Sponsored by:     3M 
Search our Site:

 

Bone marrow cells routinely help with wound healing

03.09.2004


’Wounds may not heal the way we thought they did’

Bone marrow produces cells that not only help fight infection, but also permanently heal wounds, according to research at the University of Washington. Previously, researchers had not known that bone marrow contributed to the development of new skin in wounds. The findings will be published in the Sept. 3 issue of Stem Cells.

"Wounds may not heal the way we thought they did," says Dr. Richard Ikeda, a biochemist at the National Institute of General Medical Sciences, one of the National Institutes of Health, which supported the work. "This study shows that bone marrow stem cells, in addition to cells from the surrounding tissue, may actually contribute to the healing process. If this is the case, it could lead to completely new ways of treating serious wounds."



When a body is wounded, the body immediately tries to form a clot in order to stop the bleeding. The seal is formed with the help of cells that circulate in your blood all the time and are on the spot immediately. The body also has an inflammatory response: signals direct white blood cells to the area of the wound. The white blood cells arrive to fight off foreign bacteria and infection. This inflammatory response is responsible for the red area around a wound. The inflammatory response goes away within a few days to a week, assuming there is no continued infection.
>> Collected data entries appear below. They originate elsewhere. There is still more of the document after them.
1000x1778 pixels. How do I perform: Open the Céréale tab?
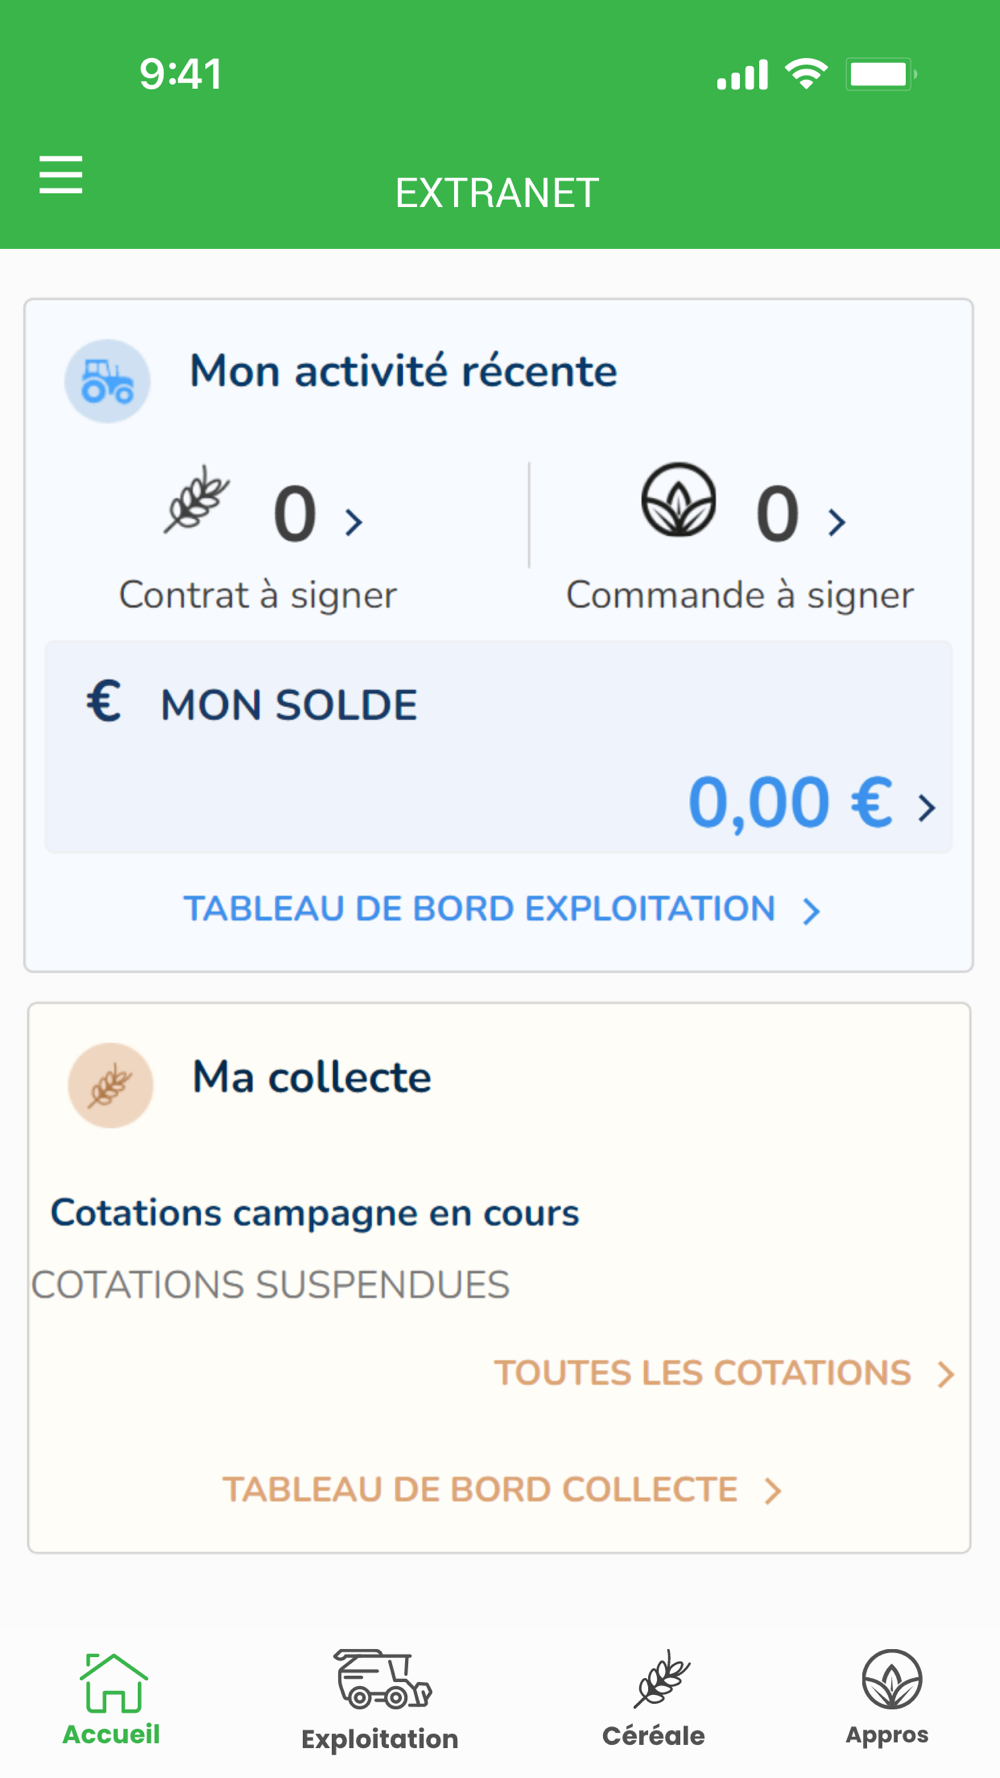[655, 1699]
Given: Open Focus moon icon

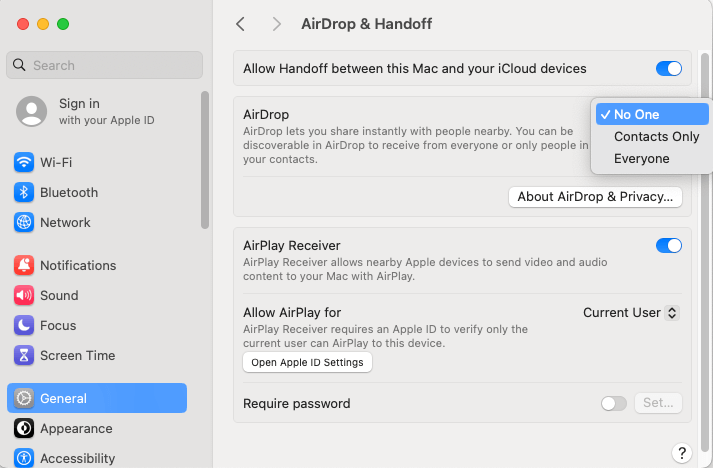Looking at the screenshot, I should coord(24,325).
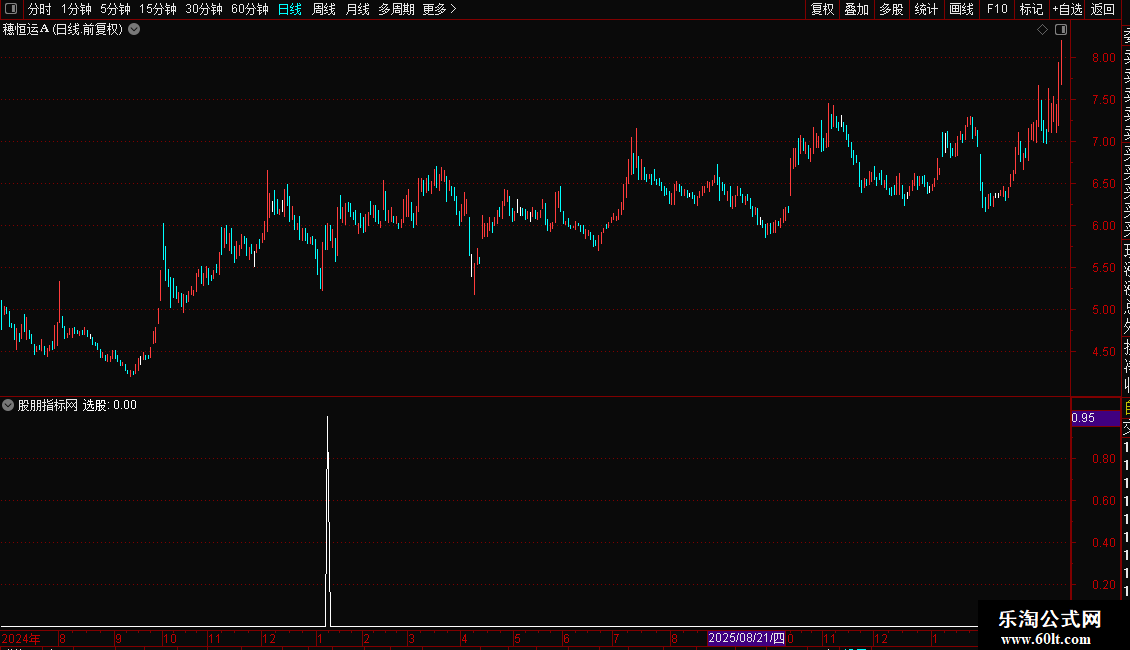Open F10 company information
This screenshot has width=1130, height=650.
[x=997, y=9]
"Scientists have long assumed that once the inflammatory response concludes, the white blood cells mostly either then die or go into circulation in the bloodstream. We did not know, until now, that the bone marrow-derived cells go on to become a significant part of the new skin," said Dr. Frank Isik, professor of surgery at the University of Washington. "We’ve known that bone marrow cells are involved in wound healing and inflammation – now we have data that shows bone marrow cells are involved in normal skin maintenance, in maintaining the matrix environment and integrity of the skin."

Bone marrow has been studied for a number of purposes in recent years because it is rich in stem cells – cells that can go on to become many different kinds of cells. In order to conduct this research, Isik and colleagues obtained a strain of mice whose bodies glow green under fluorescent light. The researchers removed bone marrow from the mice and then performed a stem cell transplant into a genetically identical strain of normal mice, whose cells do not glow green. Afterward, only the bone marrow of the transplanted mice glowed green inside the bodies of the mice, allowing researchers to track the bone marrow cells throughout the body. Researchers found green cells throughout the body, but observed that the highest concentration of bone marrow cells was in normal skin.

That was a surprise. People have known for awhile that there are a few white blood cells in the skin – that’s how people come down with contact dermatitis. Contact dermatitis happens when someone develops an inflammatory reaction to a substance that touches his or her skin. However, the white blood cells involved in contact dermatitis express a certain protein, CD45. The new cells identified in the transplanted mice did not produce that protein, and do not seem to be implicated in contact dermatitis. Researchers found that even after six weeks, long after the infection-fighting role seems to be over, the bone marrow-derived cells cluster within the healing area of a wound.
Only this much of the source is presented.